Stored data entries
────────

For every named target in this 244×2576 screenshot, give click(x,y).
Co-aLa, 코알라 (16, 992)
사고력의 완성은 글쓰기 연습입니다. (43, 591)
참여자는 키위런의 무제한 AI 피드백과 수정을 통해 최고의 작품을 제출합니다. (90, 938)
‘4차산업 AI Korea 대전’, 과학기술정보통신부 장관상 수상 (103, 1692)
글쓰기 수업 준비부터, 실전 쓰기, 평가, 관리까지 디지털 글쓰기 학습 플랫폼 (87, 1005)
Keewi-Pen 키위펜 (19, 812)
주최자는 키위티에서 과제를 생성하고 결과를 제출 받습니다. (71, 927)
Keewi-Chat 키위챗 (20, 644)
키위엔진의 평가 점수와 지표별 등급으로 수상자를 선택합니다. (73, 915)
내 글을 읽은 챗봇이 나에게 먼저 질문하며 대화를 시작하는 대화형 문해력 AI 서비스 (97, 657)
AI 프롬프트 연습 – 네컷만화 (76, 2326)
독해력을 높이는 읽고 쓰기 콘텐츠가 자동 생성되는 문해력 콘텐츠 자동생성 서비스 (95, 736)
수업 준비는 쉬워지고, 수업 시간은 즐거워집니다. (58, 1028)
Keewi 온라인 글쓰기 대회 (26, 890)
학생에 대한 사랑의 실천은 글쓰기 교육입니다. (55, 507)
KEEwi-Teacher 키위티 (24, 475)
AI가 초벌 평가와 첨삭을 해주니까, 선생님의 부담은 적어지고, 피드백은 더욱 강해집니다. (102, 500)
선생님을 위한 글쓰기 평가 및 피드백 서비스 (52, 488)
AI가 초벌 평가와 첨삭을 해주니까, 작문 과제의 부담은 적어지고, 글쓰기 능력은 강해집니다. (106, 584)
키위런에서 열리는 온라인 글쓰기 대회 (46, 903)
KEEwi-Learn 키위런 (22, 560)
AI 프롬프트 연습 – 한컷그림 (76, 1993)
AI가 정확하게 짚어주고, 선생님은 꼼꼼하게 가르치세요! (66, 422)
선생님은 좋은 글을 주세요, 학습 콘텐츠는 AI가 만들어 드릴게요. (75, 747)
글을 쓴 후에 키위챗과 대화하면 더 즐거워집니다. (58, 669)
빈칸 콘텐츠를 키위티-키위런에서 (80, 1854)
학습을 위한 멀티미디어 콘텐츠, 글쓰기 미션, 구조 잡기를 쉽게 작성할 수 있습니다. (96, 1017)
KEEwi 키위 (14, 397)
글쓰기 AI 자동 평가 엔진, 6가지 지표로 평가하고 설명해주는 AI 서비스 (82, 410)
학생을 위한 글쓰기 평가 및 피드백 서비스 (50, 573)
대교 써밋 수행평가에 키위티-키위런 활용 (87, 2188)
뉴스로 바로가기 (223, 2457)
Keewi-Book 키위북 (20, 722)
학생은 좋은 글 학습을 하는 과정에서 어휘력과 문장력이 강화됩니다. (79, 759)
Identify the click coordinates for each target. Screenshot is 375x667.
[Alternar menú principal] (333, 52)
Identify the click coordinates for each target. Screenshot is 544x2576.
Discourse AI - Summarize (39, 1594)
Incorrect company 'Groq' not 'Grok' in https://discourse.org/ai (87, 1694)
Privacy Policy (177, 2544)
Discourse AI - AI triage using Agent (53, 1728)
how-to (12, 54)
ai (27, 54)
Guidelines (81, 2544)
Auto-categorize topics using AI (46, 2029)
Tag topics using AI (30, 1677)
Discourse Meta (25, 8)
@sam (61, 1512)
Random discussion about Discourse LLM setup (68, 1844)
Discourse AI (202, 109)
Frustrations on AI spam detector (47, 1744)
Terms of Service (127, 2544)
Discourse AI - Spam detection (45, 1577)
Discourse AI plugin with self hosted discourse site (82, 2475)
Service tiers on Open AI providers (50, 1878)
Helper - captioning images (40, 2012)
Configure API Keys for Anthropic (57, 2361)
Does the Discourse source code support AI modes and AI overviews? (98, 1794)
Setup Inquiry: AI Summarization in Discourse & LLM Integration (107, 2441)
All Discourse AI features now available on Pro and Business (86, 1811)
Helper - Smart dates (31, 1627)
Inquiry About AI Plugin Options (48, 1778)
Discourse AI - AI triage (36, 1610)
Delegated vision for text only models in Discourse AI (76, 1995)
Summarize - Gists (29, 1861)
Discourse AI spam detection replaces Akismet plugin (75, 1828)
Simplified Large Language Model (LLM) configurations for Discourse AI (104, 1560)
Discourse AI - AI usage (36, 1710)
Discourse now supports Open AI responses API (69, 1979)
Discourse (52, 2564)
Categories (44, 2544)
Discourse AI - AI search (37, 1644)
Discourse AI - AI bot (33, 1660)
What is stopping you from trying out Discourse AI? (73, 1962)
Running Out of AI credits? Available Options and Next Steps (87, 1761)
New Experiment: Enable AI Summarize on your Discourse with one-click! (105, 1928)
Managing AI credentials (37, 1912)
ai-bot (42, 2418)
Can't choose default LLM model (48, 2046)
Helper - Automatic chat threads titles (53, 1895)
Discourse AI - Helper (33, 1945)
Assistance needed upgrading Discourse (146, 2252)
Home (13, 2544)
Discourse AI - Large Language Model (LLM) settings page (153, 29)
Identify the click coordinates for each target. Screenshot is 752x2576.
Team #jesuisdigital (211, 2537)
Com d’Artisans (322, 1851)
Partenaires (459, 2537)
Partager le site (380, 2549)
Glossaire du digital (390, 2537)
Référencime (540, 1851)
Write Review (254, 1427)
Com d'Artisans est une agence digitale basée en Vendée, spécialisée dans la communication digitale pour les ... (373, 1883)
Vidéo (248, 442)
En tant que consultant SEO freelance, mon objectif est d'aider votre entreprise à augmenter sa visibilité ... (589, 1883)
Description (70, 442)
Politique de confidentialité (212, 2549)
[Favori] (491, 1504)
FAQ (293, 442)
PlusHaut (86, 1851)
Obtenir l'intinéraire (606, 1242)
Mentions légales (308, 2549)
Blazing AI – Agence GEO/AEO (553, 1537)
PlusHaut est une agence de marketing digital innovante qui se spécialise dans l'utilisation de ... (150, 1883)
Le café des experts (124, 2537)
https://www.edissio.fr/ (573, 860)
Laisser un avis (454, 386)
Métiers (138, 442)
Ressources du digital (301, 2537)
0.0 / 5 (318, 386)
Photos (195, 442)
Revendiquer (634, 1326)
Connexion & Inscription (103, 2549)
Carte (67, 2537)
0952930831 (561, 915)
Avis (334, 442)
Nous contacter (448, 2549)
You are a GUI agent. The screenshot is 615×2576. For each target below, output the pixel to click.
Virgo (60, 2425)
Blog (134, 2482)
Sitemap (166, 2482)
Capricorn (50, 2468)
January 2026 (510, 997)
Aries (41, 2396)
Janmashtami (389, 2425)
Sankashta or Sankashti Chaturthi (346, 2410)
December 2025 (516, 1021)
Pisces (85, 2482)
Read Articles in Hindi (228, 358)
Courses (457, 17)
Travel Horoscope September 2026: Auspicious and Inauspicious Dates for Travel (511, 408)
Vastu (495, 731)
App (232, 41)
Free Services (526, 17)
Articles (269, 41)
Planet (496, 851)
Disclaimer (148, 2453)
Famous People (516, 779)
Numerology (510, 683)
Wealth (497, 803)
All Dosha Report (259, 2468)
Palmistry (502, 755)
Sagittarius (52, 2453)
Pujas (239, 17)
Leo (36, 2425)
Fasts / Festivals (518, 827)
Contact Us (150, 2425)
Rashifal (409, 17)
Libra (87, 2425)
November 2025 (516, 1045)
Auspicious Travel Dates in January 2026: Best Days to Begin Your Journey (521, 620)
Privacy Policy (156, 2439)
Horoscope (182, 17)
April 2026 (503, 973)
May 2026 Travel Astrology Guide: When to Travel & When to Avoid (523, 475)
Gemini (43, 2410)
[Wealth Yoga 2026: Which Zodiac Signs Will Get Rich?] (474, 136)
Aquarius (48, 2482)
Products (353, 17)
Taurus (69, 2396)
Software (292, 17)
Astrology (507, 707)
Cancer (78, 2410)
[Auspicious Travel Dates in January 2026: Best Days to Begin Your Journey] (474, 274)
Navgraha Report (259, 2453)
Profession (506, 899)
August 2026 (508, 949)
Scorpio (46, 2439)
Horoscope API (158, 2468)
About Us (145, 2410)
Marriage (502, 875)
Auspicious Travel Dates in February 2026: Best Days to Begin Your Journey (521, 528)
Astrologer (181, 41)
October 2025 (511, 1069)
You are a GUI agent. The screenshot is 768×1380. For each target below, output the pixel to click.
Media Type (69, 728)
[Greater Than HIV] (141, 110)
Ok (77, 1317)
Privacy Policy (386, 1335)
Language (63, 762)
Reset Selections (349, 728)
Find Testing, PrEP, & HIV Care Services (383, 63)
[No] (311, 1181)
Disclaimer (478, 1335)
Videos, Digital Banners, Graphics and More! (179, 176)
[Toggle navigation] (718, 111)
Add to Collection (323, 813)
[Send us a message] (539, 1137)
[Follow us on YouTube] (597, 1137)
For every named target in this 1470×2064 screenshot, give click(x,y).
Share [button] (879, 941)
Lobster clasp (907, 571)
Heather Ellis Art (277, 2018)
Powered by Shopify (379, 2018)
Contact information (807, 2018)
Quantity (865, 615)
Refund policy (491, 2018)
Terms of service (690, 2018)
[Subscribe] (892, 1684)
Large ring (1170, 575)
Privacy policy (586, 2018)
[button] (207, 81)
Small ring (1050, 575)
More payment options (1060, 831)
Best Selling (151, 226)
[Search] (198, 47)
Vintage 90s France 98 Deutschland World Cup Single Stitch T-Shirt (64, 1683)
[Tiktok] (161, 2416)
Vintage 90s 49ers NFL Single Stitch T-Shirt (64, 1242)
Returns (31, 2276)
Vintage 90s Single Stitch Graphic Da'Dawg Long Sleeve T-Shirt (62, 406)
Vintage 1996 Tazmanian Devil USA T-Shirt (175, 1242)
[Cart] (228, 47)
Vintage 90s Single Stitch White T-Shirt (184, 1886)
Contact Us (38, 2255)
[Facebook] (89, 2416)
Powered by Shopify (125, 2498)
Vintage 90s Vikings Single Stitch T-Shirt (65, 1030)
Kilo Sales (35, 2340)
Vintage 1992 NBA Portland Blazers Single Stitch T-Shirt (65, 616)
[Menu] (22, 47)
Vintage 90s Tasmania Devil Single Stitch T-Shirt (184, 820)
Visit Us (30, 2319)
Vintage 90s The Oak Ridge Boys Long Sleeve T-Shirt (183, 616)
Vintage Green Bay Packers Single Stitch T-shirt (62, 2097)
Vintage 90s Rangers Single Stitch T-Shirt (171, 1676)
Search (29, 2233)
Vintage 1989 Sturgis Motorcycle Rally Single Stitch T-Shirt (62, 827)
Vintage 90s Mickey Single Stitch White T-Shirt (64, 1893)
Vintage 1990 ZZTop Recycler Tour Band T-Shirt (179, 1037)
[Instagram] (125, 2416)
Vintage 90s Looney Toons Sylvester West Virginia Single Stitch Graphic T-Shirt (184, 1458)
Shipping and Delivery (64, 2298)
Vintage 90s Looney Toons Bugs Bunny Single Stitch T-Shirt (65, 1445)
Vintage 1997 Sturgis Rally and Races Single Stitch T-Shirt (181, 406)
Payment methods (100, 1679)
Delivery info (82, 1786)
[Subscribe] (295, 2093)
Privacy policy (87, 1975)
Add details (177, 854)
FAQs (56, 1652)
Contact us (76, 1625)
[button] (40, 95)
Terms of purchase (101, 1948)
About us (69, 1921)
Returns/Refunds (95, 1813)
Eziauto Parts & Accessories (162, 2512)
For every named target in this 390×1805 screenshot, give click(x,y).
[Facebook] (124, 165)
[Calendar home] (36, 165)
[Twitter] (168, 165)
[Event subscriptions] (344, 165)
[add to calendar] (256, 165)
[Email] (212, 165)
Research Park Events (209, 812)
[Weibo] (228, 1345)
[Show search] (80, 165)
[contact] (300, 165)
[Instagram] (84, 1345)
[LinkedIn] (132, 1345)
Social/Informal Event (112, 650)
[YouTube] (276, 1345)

────────

● **What the task requires**: The word "topics" may appear in lines of the entries. State how many lines hold it, as a number alone.

● **Task output**: 2